En effet, Chantal Daigle est une héroïne. Cette jeune femme de 21 ans ne voulait pas donner naissance à un enfant engendré par un homme violent, son ex-conjoint Jean-Guy Tremblay. Au risque d'emprisonnement et de 50 000 $ d'amende, elle a défié une injonction de la Cour supérieure lui interdisant de se faire avorter.
L'histoire de Chantal Daigle, hautement médiatisée, a fait les manchettes au Québec et partout au Canada pendant plusieurs semaines en été 1989. Cette femme courageuse est à l'origine d'un des plus grands rassemblements démontrant la solidarité féminine - plus de 10 000 personnes se sont réunies dans les rues de Montréal pour manifester pour le droit des femmes et pour le droit de choisir de poursuivre ou non une grossesse.

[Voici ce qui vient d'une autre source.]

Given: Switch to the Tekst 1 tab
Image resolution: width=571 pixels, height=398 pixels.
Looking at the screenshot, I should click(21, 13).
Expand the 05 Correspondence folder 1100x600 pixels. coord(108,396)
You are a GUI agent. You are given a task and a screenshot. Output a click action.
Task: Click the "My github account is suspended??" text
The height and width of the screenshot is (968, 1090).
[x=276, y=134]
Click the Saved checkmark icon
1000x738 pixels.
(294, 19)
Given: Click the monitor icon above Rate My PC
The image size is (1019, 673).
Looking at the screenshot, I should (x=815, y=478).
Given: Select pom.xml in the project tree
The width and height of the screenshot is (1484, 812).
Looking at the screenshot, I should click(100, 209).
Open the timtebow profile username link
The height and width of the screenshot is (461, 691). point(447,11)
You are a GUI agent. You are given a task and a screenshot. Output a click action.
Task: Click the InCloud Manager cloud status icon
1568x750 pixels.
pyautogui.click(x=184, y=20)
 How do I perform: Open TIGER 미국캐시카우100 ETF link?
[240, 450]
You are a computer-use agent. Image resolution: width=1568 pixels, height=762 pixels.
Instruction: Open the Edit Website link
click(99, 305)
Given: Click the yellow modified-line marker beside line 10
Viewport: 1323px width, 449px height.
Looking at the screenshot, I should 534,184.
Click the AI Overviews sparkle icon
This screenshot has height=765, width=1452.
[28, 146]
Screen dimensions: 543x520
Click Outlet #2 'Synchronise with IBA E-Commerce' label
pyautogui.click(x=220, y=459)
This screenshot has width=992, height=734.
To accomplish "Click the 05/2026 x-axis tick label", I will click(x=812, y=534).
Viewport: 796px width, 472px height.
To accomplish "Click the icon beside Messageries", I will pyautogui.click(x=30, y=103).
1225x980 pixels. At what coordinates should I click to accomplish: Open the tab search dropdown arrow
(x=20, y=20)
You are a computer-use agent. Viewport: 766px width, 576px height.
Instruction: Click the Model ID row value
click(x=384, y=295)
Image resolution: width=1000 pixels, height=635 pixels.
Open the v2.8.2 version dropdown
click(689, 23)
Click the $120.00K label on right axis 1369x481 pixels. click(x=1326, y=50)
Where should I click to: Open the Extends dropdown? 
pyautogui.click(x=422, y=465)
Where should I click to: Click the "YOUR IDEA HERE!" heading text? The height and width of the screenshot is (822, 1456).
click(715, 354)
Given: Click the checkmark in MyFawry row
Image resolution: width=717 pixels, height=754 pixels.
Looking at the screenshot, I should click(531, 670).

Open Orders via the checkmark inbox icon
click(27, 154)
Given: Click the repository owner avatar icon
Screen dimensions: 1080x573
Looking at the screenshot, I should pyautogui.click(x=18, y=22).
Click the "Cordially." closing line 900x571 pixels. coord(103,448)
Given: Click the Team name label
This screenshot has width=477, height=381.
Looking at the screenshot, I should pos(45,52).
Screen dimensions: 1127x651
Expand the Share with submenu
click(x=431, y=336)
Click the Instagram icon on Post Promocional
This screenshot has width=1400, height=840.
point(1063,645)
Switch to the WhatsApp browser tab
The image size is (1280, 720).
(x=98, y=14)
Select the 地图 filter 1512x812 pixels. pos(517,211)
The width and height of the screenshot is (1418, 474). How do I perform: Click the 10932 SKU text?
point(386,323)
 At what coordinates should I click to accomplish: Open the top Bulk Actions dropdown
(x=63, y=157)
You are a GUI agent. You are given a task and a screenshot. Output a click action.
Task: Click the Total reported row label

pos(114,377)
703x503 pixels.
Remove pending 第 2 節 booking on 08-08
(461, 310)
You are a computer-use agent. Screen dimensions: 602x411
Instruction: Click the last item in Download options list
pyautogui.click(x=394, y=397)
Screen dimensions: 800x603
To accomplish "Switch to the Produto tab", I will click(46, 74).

Dans le jugement Tremblay c. Daigle rendu le 8 août 1989, le juge en chef Dickson a déclaré que «forcer une femme sous la menace d'une sanction criminelle à mener un foetus à terme à moins qu'elle ne satisfasse à des critères sans rapport avec ses propres priorités et aspirations est une ingérence grave à l'égard de son corps et donc une violation de la sécurité de sa personne».
Souligner les 20 ans de ce jugement, c'est souligner le courage de Chantal Daigle dans ce combat - et sa victoire - ainsi que celui de toutes les femmes qui doivent encore défendre leurs droits. Le choix d'interrompre une grossesse n'est pas facile et nécessite une réflexion longuement mûrie, quelle que soit la raison.
Depuis ce jugement, il y a 20 ans, plusieurs projets de loi ont été déposés afin de baliser ou d'interdire de pratiquer des avortements. Le droit à l'avortement est toujours menacé.